The muted response to the arrest of these Indian nationals in Srinagar is telling. Had the suspects been of Pakistani origin, the news would have dominated headlines, bolstered by hyper-nationalistic media coverage and claims of “narco-terrorism.” But when the trail leads back to India, silence prevails. This exposes the Indian administration’s hypocrisy. The narrative of Pakistani-origin drugs funding what they call as “militancy” is a convenient smokescreen, designed to deflect attention from internal complicity and paint Kashmiris as complicit in their own suffering.

For Kashmiris, the cost of this deception is immeasurable. Generations are being lost to addiction, families torn apart, and communities fractured. Young people, who should be the torchbearers of progress and change, are instead trapped in the quicksand of substance abuse. The international community, too, bears a moral responsibility. For too long, the world has turned a blind eye to India’s colonial-style tactics in Kashmir. As the drug crisis deepens, it is important for global powers and human rights organizations to demand accountability and investigate the state’s role in fostering this epidemic.

To the youth of Kashmir, we remind you that you are the torchbearers of a struggle that countless young souls have nurtured with their lives, their dreams, and their sacrifices. This land is soaked in the blood of martyrs who envisioned a future of dignity and freedom for you, their brothers and sisters. To see you fall prey to the scourge of drugs is not just disheartening—it is a betrayal of their sacrifice, a surrender to the very forces that seek to crush your spirit.
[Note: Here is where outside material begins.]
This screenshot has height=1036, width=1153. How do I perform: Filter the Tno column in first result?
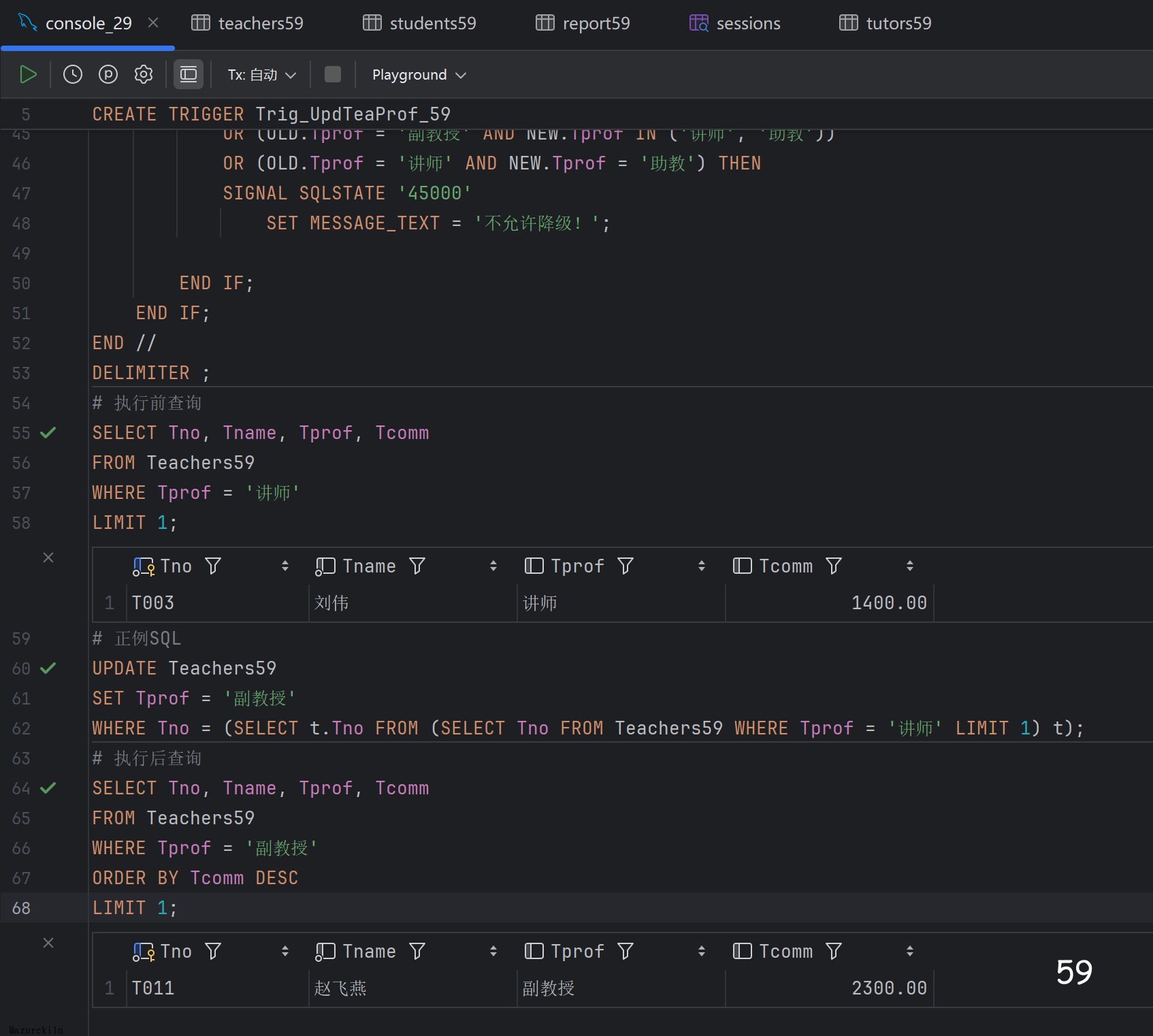click(213, 566)
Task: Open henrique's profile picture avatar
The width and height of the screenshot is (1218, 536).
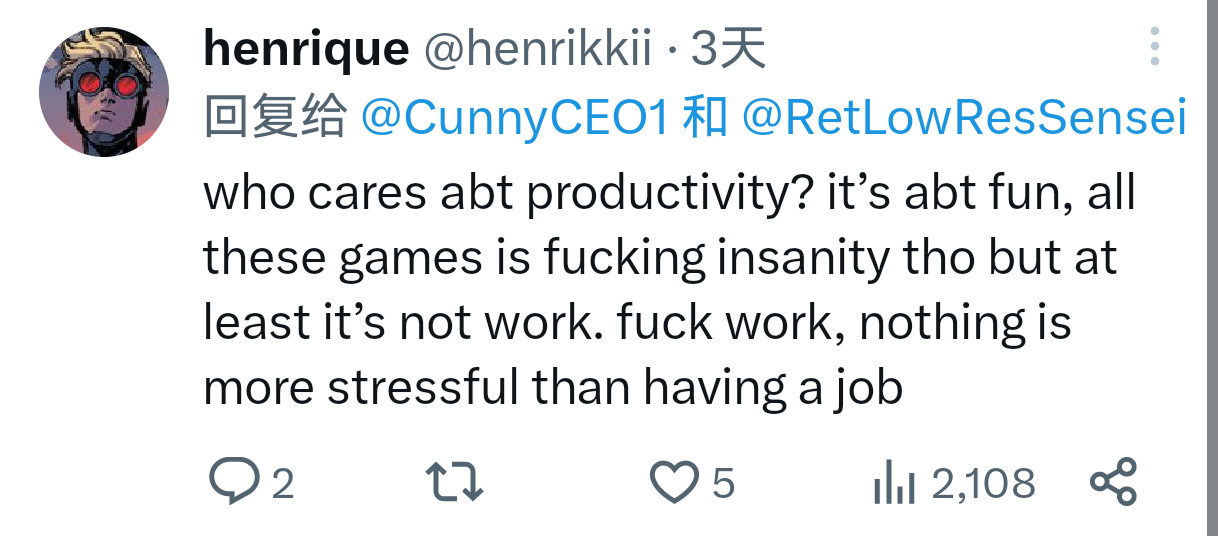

You are not mere individuals; you are the custodians of a centuries-old legacy and a nation’s hope. How can you let their sacrifices go in vain? To our esteemed religious scholars, if you cannot directly speak against the oppressor, then at least raise your voice against this epidemic that is eating away at the soul of our community. Run awareness campaigns, educate families, and remind our youth of their duty—not just to themselves but to this land, this nation, and the countless lives that depend on their strength and resilience.